Earlier this week Berwin Leighton Paisner (BLP) elected its first ever female managing partner. The vote of confidence in Lisa Mayhew means she joins the small but growing band of women at the helm of a leading City law firm.

Within the UK top 20, she and Herbert Smith Freehills' Sonya Leydecker are the only females holding managing partner/chief executive roles, with Addleshaw Goddard's Monica Burch joining the table when taking into consideration the more ambassadorial senior partner position.

Beyond this, in the top 30 there is CMS Cameron McKenna senior partner Penelope Warne, Stephenson Harwood CEO Sharon White and Withers managing director Margaret Robertson.

Assuming each top 30 firm has both a managing partner/CEO and a senior partner/chairman, you're talking about 60 available positions, with women holding six of them.
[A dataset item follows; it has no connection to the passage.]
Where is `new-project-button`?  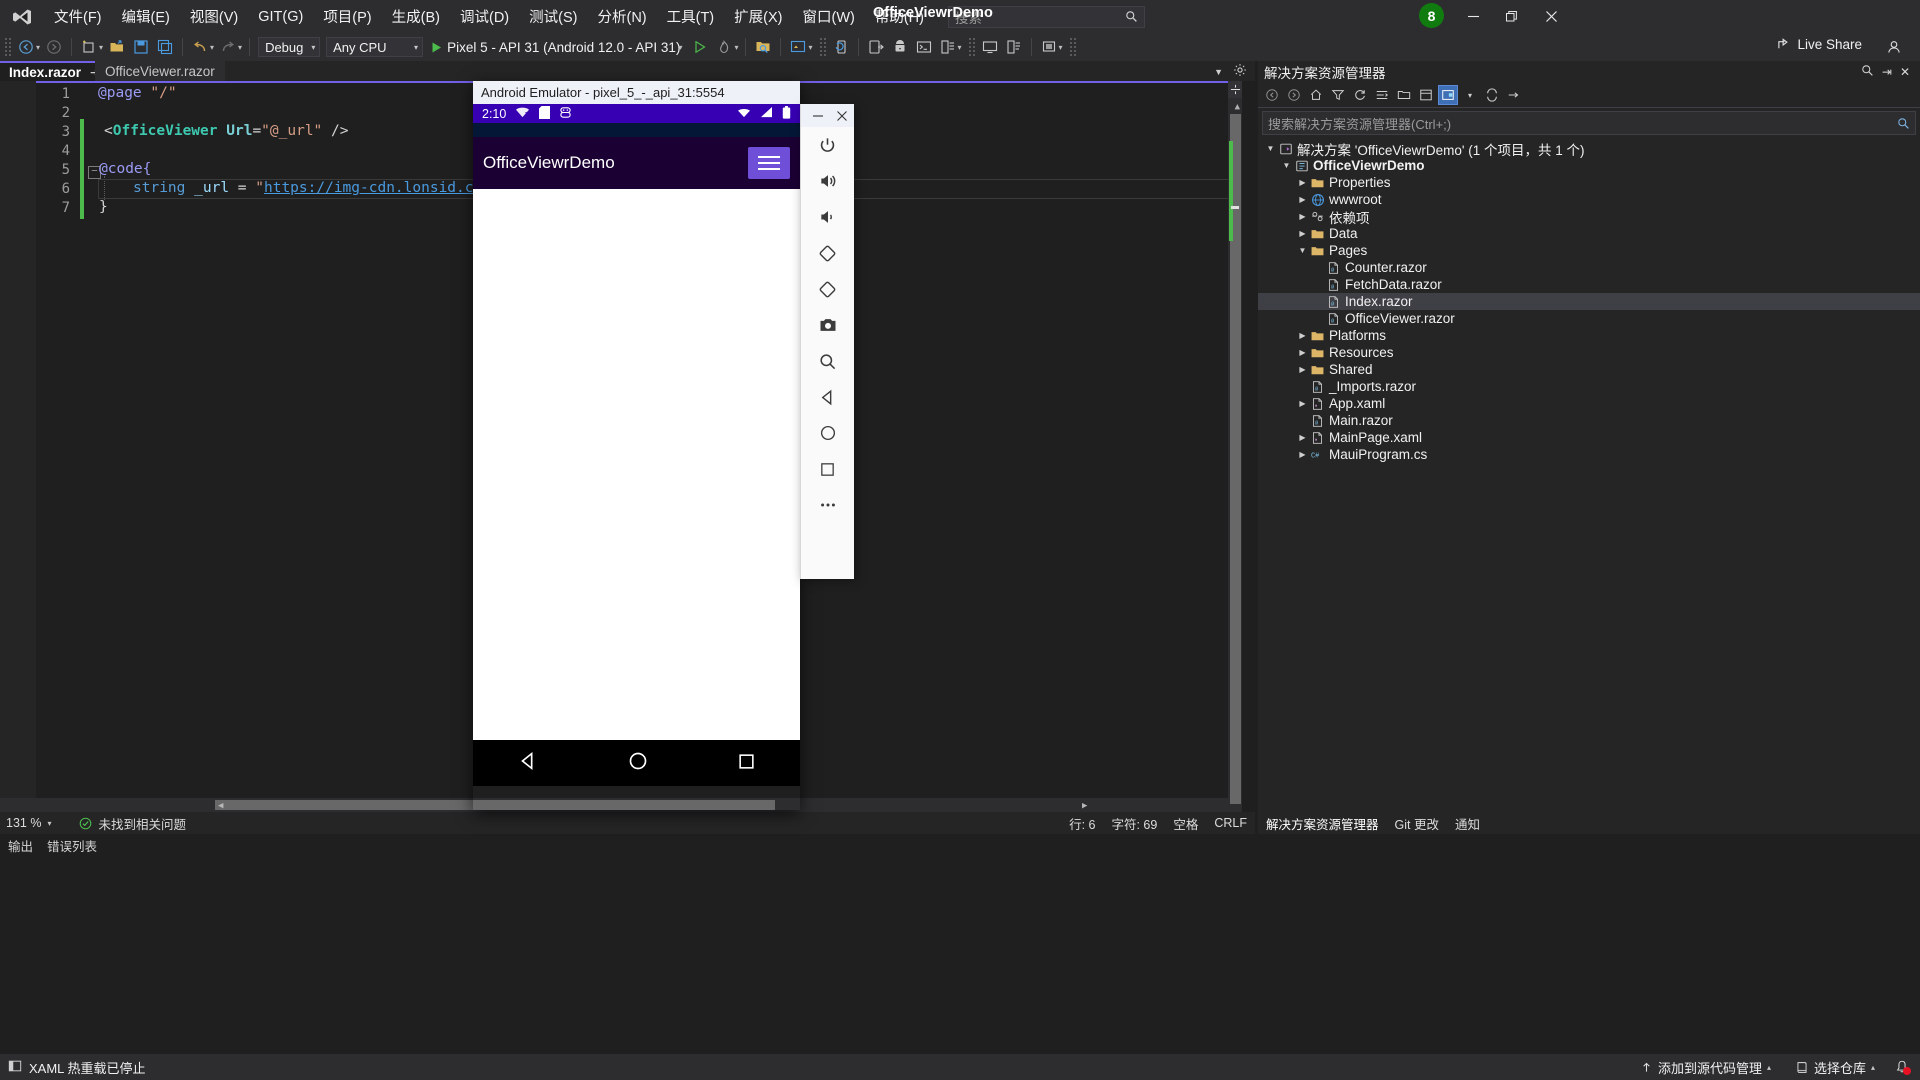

On one hand, just 10% of senior leadership roles being held by women is a dreadful statistic given the numbers that enter the profession at the junior end. On the other, advocates for change will be encouraged by the fact that three of these appointments have been made since last May and the bulk in the last five years – suggesting the trend is gathering pace.

In the case of BLP, it is hopefully a sign of a firm putting into practice what it preaches and being willing to change. In Mayhew the firm has elected a partner who only joined in 2010 to succeed one of the most longstanding law firm managers around – a fact that is far more surprising than her gender, and indicative of an openness to new ideas that it would arguably be hard to find elsewhere. (Charlie Geffen's ousting aside, how often are law firm election results that surprising?)

And it's hard to think of a better way in which the firm could have shown its commitment to the gender diversity targets it set last autumn – to have a 30% female partnership by 2018. Assuming Mayhew is given the power that should come with her new title, and is not overshadowed by outgoing managing partner Neville Eisenberg in a yet to be confirmed new role, her appointment should be seen as a huge positive both for the firm and the legal sector.

Quotas and targets are a controversial topic – of course people should only be given positions they deserve and are capable of. Drawing further attention to what remains a significant problem in the profession and providing tangible examples of how it can be rectified, though, can only be a good thing.